XIV. VERTRETER, EPI, DISZIPLINARANGELEGENHEITEN
XIV.4 - Ergänzende Verfahrensordnung des Disziplinarrats des Instituts der beim Europäischen Patentamt zugelassenen Vertreter (ABl. EPA 1980, 177 mit Änderungen gemäß ABl. EPA 2007, 552)
Der in Artikel 5 Buchstabe a der Vorschriften in Disziplinarangelegenheiten von zugelassenen Vertretern vom 21. Oktober 1977 (nachstehend "Vorschriften in Disziplinarangelegenheiten" genannt) vorgesehene Disziplinarrat des Instituts der beim Europäischen Patentamt zugelassenen Vertreter gibt sich hiermit nach Artikel 25 Absatz 2 dieser Vorschriften folgende ergänzende Verfahrensordnung:
Artikel 1
Der Vorsitzende und der Sekretär des Rates
(1) Nach Einsetzung des Disziplinarrats nach Artikel 11 der Vorschriften über die Errichtung eines Instituts der beim Europäischen Patentamt zugelassenen Vertreter wählen die Mitglieder des Rates aus ihrer Mitte einen Vorsitzenden, einen stellvertretenden Vorsitzenden, einen Sekretär und einen stellvertretenden Sekretär. Sie werden mit einfacher Stimmenmehrheit der Mitglieder gewählt, die ihre Stimme abgegeben haben. Bei Stimmengleichheit wird durch das Los entschieden.

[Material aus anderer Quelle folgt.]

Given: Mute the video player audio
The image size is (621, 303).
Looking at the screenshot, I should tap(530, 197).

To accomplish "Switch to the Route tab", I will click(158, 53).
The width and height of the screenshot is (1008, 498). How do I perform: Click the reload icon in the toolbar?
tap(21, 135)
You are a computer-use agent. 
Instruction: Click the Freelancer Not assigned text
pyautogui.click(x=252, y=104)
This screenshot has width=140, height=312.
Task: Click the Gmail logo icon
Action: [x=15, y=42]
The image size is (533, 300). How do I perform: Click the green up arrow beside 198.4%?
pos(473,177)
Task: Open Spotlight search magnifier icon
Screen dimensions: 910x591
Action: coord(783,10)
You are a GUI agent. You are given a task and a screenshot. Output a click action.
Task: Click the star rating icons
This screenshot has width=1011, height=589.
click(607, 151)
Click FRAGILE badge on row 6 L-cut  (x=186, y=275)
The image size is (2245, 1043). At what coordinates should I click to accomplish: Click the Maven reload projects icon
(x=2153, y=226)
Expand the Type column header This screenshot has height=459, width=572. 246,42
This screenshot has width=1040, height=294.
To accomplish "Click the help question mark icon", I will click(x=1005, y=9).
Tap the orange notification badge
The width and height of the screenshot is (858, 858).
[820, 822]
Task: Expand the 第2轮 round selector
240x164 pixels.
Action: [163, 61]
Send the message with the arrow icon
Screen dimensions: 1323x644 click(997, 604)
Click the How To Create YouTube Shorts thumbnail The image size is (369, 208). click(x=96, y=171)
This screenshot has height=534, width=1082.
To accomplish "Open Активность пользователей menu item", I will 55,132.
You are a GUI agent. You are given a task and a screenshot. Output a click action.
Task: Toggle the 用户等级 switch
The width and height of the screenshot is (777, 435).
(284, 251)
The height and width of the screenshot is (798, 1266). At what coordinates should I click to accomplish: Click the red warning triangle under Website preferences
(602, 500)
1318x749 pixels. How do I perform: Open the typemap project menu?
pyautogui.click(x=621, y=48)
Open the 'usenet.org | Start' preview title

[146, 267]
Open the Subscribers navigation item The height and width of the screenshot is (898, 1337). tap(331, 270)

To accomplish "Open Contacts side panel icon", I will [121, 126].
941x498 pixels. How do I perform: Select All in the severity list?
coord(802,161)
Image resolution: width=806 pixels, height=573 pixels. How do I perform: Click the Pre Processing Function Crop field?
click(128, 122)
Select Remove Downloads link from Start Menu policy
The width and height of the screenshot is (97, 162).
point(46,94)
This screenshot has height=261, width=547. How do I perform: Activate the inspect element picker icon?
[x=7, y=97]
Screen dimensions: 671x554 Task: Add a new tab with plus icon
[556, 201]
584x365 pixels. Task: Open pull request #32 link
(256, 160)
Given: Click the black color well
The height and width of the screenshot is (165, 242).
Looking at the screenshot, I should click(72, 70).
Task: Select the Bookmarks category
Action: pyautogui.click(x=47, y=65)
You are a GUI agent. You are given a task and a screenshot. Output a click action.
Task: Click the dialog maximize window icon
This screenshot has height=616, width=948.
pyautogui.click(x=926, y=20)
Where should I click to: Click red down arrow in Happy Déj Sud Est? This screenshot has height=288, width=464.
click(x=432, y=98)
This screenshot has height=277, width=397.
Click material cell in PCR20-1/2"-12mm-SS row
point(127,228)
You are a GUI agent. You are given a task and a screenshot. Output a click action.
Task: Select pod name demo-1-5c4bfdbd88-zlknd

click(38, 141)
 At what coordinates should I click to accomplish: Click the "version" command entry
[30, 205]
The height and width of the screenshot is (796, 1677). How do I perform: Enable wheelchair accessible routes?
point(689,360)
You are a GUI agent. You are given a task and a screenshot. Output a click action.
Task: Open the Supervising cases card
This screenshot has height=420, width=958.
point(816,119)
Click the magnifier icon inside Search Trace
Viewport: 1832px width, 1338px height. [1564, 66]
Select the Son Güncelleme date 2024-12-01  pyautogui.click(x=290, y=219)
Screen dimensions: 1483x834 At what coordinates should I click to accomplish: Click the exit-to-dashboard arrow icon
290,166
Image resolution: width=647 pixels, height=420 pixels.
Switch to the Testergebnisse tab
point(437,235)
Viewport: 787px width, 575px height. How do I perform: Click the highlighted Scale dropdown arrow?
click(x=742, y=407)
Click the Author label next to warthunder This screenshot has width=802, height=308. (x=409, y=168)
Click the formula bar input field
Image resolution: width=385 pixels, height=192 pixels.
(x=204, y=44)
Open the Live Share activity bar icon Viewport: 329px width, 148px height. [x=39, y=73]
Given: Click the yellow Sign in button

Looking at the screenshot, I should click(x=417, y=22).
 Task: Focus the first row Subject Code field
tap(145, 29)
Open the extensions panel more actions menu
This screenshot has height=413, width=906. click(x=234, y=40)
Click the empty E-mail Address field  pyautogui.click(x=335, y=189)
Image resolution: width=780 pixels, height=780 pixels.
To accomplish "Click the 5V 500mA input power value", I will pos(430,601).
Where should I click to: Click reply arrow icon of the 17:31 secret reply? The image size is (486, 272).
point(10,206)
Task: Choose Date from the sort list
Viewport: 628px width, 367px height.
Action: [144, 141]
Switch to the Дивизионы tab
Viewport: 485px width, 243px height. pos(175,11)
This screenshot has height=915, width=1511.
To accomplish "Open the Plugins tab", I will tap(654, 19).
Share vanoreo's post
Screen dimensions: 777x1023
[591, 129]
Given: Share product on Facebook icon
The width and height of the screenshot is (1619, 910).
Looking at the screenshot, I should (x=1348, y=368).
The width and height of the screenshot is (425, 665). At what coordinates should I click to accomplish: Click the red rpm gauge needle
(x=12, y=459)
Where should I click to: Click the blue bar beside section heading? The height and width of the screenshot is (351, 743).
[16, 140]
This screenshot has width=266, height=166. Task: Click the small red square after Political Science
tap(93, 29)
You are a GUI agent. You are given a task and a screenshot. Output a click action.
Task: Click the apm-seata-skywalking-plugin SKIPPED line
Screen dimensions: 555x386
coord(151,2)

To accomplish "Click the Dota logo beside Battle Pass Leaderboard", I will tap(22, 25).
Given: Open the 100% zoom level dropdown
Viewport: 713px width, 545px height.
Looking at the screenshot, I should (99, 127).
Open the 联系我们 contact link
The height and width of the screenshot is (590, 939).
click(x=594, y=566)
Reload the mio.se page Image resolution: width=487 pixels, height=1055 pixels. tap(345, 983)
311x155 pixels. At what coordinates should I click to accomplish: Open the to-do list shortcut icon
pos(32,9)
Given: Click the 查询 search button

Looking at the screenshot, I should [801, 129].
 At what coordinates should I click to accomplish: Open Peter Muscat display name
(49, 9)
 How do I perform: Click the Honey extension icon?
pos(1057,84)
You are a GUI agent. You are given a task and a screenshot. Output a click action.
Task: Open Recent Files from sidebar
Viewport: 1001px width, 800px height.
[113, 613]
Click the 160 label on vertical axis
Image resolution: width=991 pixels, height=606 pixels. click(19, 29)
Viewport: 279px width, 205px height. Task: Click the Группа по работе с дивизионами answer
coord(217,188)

(2) Ist der Vorsitzende oder der Sekretär an der Wahrnehmung seiner Aufgaben verhindert, so wird er von Amts wegen durch seinen Stellvertreter ersetzt. Können der Vorsitzende und sein Stellvertreter oder der Sekretär und sein Stellvertreter an einer Sitzung nicht teilnehmen, so wählen die anwesenden Mitglieder einen Vorsitzenden oder einen Sekretär, der bei dieser Sitzung als solcher tätig wird.
Artikel 2
Kammern
(1) Der Rat, der zur Prüfung eines ihm schriftlich zur Kenntnis gebrachten Vorwurfs einer Verletzung der beruflichen Regeln gebildet wird, setzt sich aus drei Mitgliedern zusammen, die vom Vorsitzenden des Rates ernannt werden; er wird nachstehend "Kammer" genannt.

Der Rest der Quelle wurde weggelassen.